只是,蓮瀧帶她來的這兒,想必李媽媽家就住在附近,聽那秦管事說,李強媳婦兒的婆婆是個大戶人家出身,見識不凡……真有那麼巧?
“好了!我也懶得與你多說,總之,後日交貨前,將那二兩銀子補齊,那麼一切好說,否則……東家那裡,我也沒法給你們兜著。”那秦管事說罷,扭頭便走。
轉過頭來,見得路邊的謝鸞因一行人,略略一怔,卻是收斂了臉上的嘲弄與不屑之色,衝著謝鸞因的方向屈膝福了福身。
這秦管事既然是錦繡坊的,自然是見慣了富貴,一看謝鸞因他們的打扮氣度,雖然與這周圍的環境格格不入,但卻顯然非富即貴,她自然不能交惡。
謝鸞因回以一笑,也算得打過了招呼。
等那秦管事走了,外轉過頭去,與那李強媳婦兒打了個照面,她卻顯然沒有秦管事那份涵養。

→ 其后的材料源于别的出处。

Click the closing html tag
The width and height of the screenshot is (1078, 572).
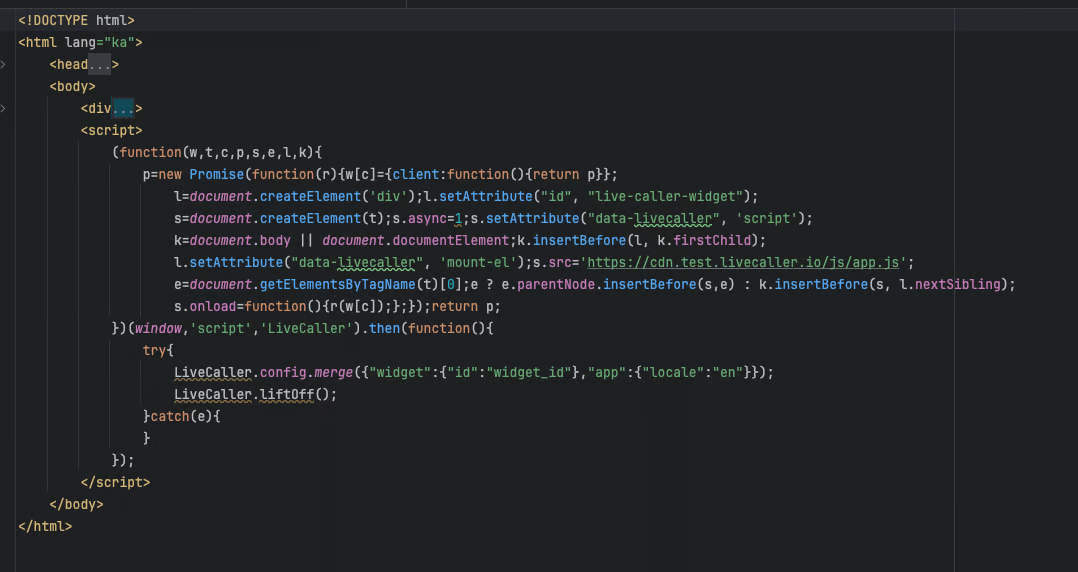click(45, 526)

目光火辣辣望著她們的方向,卻是掃著她們身上的穿著和首飾,眼裡盡是豔羨的光,對上謝鸞因的目光時,驀地瑟縮,卻又不肯承認自己低人一等般,臉色變著,轉頭衝著另外一邊低啐了一口,扭著腰肢,轉身進了她身後那扇洞穿的柴門。
謝鸞因皺了皺眉,望了一眼那因用力過猛而扇動著,好似隨時能夠散架的柴門,餘光瞥向蓮瀧,“走吧!”
誰知蓮瀧,卻是一臉艱澀的笑,望了望那還在微微扇動的柴門。
謝鸞因眉心攢得更緊,狐疑地轉過頭,順著她的視線望過去,不敢置信地抬手指了指,卻只得了蓮瀧一記苦笑。

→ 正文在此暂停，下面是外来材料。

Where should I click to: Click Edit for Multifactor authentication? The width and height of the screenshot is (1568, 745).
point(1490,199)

“我之前也只是聽說過,未曾見過,沒想到……李媽媽這兒媳婦兒,還真是……一言難盡……”
到此時,謝鸞因的臉色,才叫做一言難盡。
好在,她在走進這條衚衕是,心裡便已然有了準備,如今,左不過只是更糟罷了。
很快,平復了心緒,她給蓮瀧使了個眼色。
後者立刻會意地上前,正要喊門,誰知,一陣叫罵之聲,便從門內傳了出來。
蓮瀧一愣,轉過頭去,果見謝鸞因一張臉已是拉沉了下來。
柴門無鎖,也不必費心去開,直接推開,長驅直入,門中無惡狗,家中無長物,賊都不會惦記,無需惡狗看門,何況,看那家徒四壁的境況,只怕連養活人尚且成問題,遑論騰出口糧來養狗了。
進得門內,四處一望,竟比她逃亡時,與謝琛棲身的那一方小院兒,還要不堪。
謝鸞因有些不敢想象,這些年,李媽媽竟就是這樣的地方生活?也不知……到底過得是什麼日子。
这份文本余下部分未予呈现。